Using the rank() method

The rank() method can be supported by MySQL, SQLite or Postgres, and since my development mode is to use SQLite natively and Postgres for the production environment, I will take care of whether all three can work together while writing SQL (XD for open source projects), so let’s experiment with rank to The timeestamp is marked by rank.

1
2
3
SELECT bar.*, 
  rank() OVER (PARTITION BY foo_id ORDER BY "timestamp" DESC) as rank
  FROM bar

You will get the following data.

foo_id timestamp data rank
1 101 test_01 1
1 101 test_02 1
1 101 test_03 1
1 101 test_04 1
1 100 test_01 2
1 100 test_02 2
1 100 test_03 2

This time we need to get the data when foo_id is 1, so we can solve the limit problem by using rank = 1. Next, we need to handle how to get the latest version (timestamp) of each foo_id. Assume the following data:

foo_id timestamp data
1 100 1_test_01
1 101 1_test_01
1 101 1_test_02
2 100 2_test_01
2 101 2_test_02
2 102 2_test_03
3 100 3_test_01
3 103 3_test_02
3 104 3_test_03
3 105 3_test_04

We need to get the latest version

  • version 101 if foo_id is 1
  • version 102 if foo_id is 2
  • version 105 when foo_id is 3
1
2
3
4
5
select bar.* from 
(SELECT bar.*, 
  rank() OVER (PARTITION BY foo_id ORDER BY "timestamp" DESC) as rank
  FROM bar) bar
  where rank = 1

The data are as follows.

foo_id timestamp data rank
1 101 1_test_01 1
1 101 1_test_02 1
2 102 2_test_03 1
3 105 3_test_04 1

By using rank = 1, we can get the latest version of each foo. Next, suppose we want to get the version with timestamp 102, then we need to find the version of each foo that is closest to 102.

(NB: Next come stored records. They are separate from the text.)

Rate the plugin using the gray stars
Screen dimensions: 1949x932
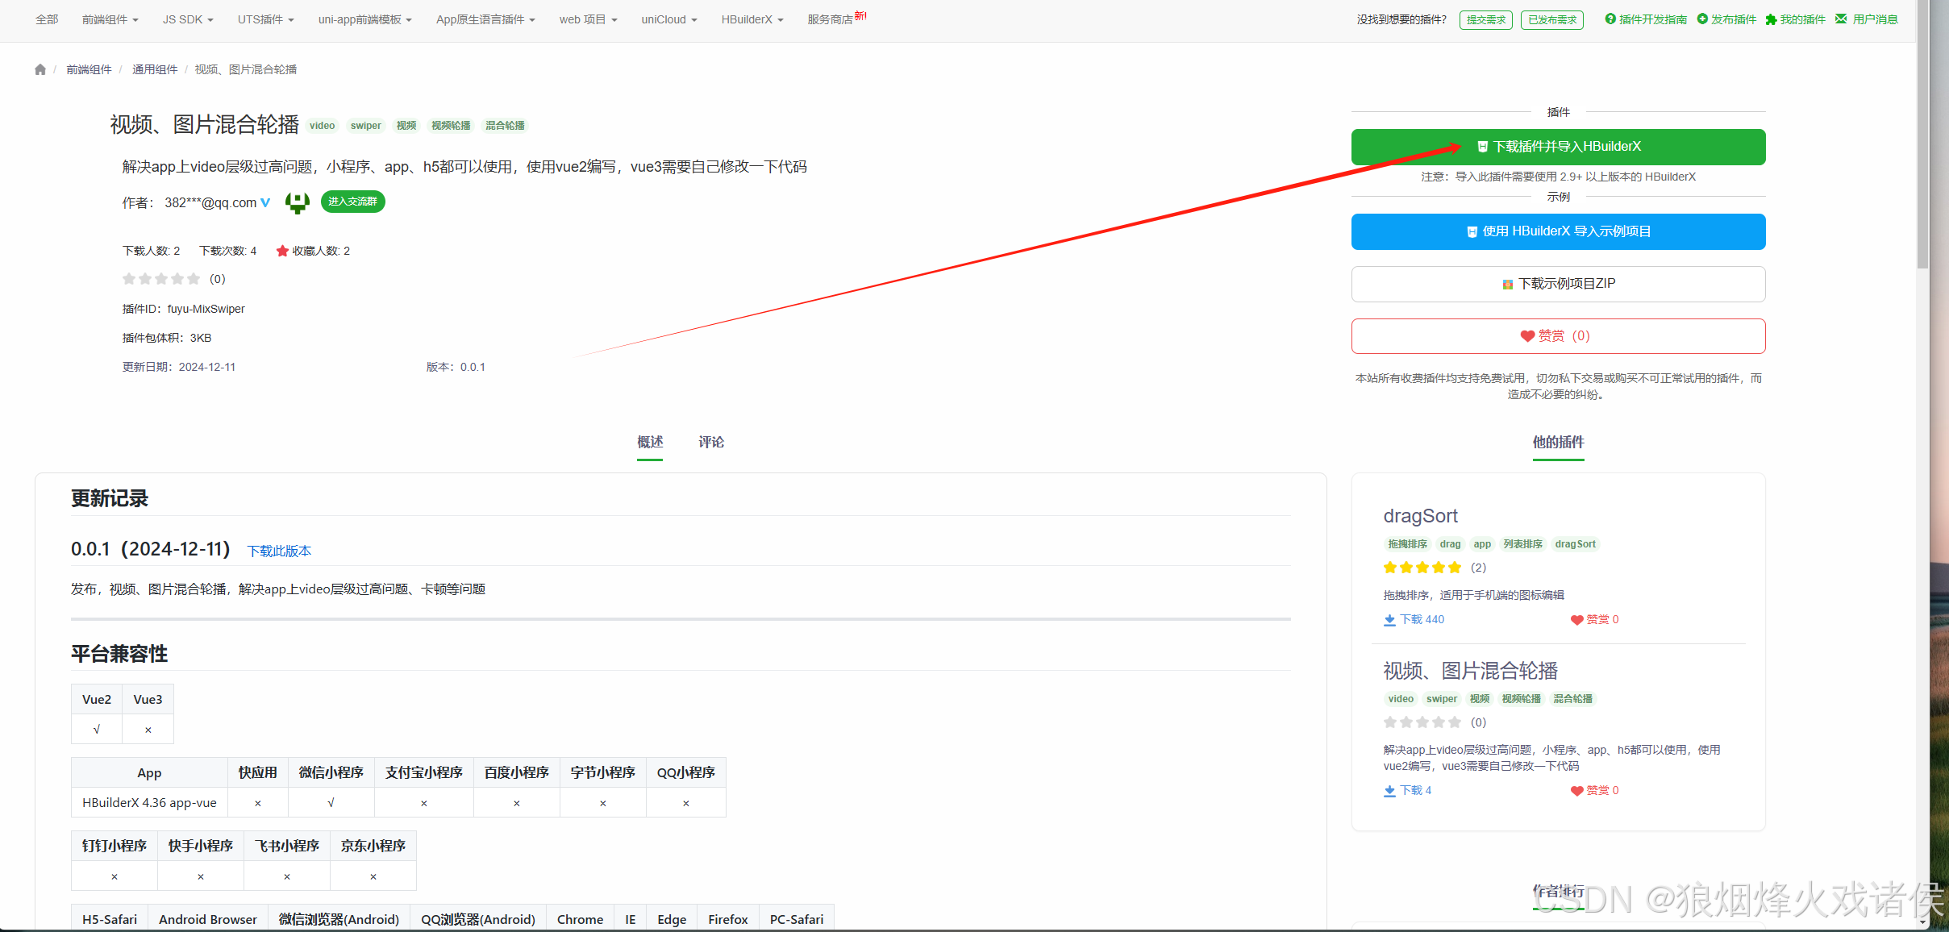[x=161, y=279]
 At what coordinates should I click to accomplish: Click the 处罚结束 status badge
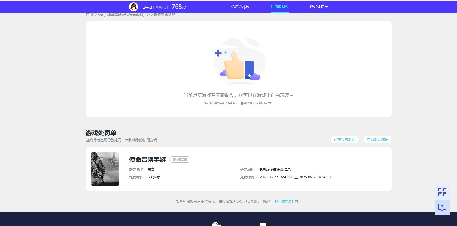coord(180,159)
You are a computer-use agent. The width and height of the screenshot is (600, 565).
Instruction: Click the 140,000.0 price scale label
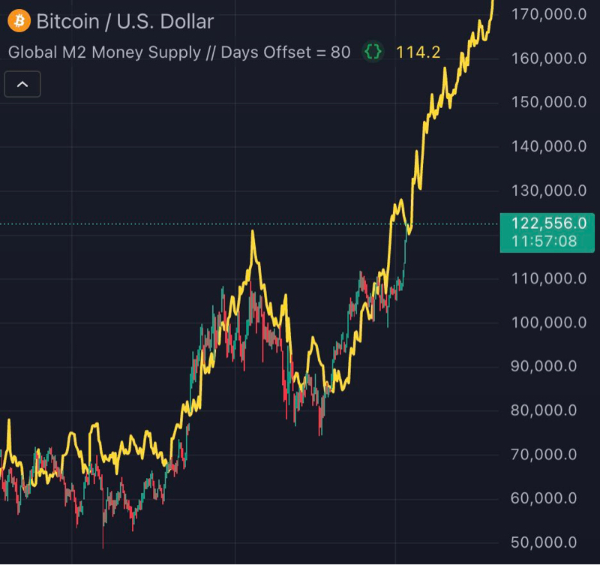[548, 146]
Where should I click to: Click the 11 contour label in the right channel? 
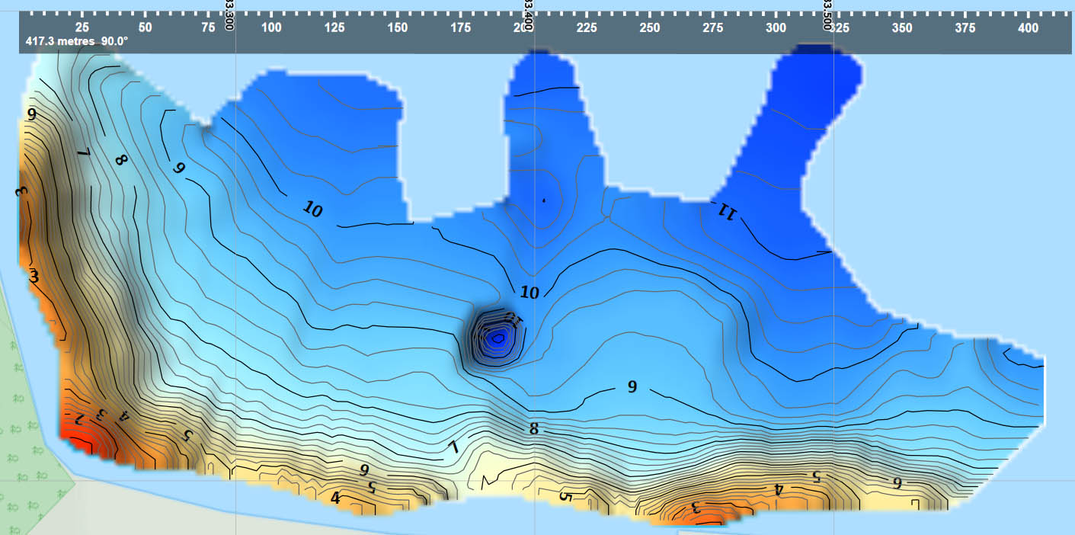click(x=725, y=213)
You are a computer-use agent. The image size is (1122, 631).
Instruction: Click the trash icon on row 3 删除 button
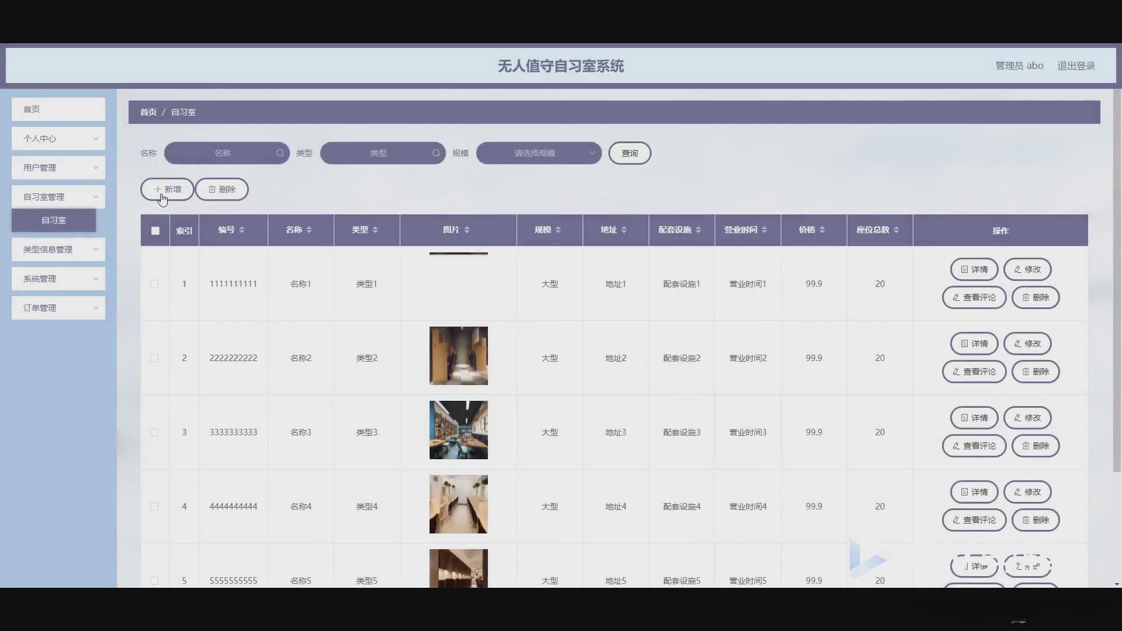[1026, 445]
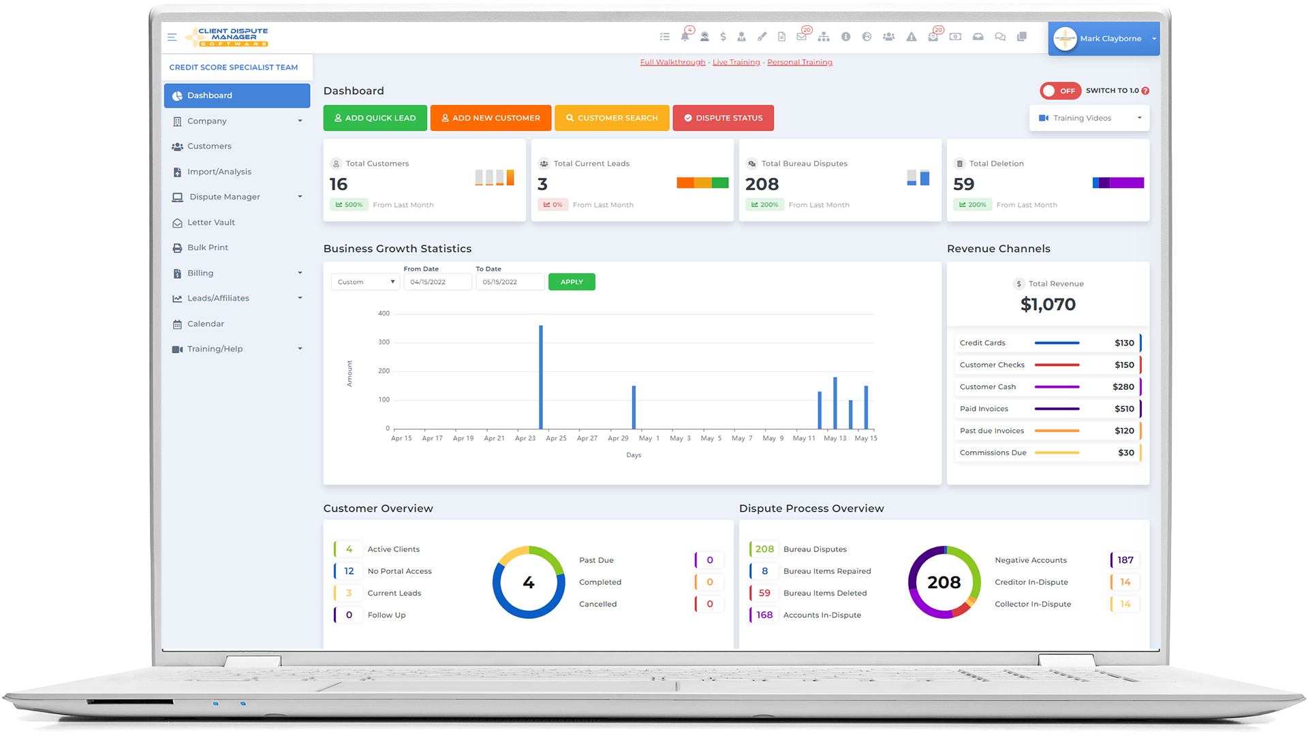The image size is (1308, 736).
Task: Open the org chart hierarchy icon
Action: point(824,37)
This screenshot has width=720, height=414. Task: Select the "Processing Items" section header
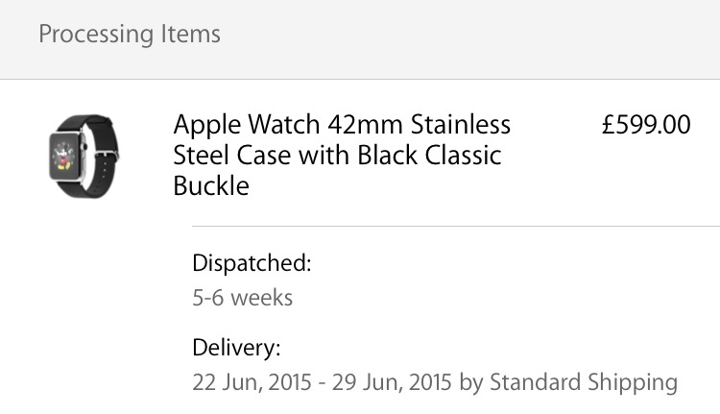tap(130, 35)

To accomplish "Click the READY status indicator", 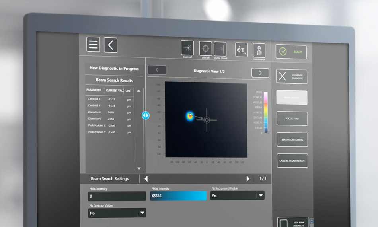I will 291,52.
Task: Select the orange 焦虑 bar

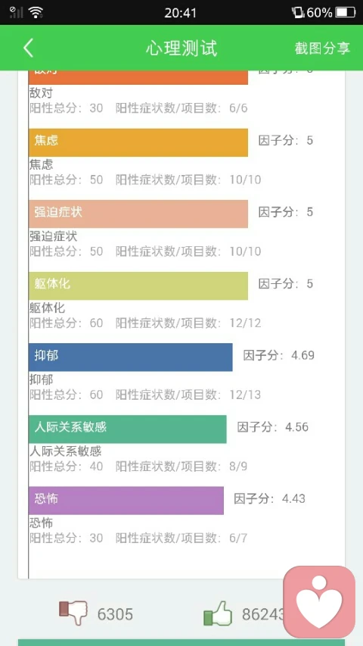Action: click(x=138, y=142)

  • version 101 when foo_id is 1
  • version 102 when foo_id is 2
  • version 100 when foo_id is 3 (100 is closest to 102)
1
2
3
4
5
select bar.* from 
(SELECT bar.*, 
  rank() OVER (PARTITION BY foo_id ORDER BY "timestamp" DESC) as rank
  FROM bar where "timestamp" <= 102) bar
  where rank = 1

The data are as follows.

foo_id timestamp data rank
1 101 1_test_01 1
1 101 1_test_02 1
2 102 2_test_03 1
3 100 3_test_01 1

This is how to solve the data version control problem by rank().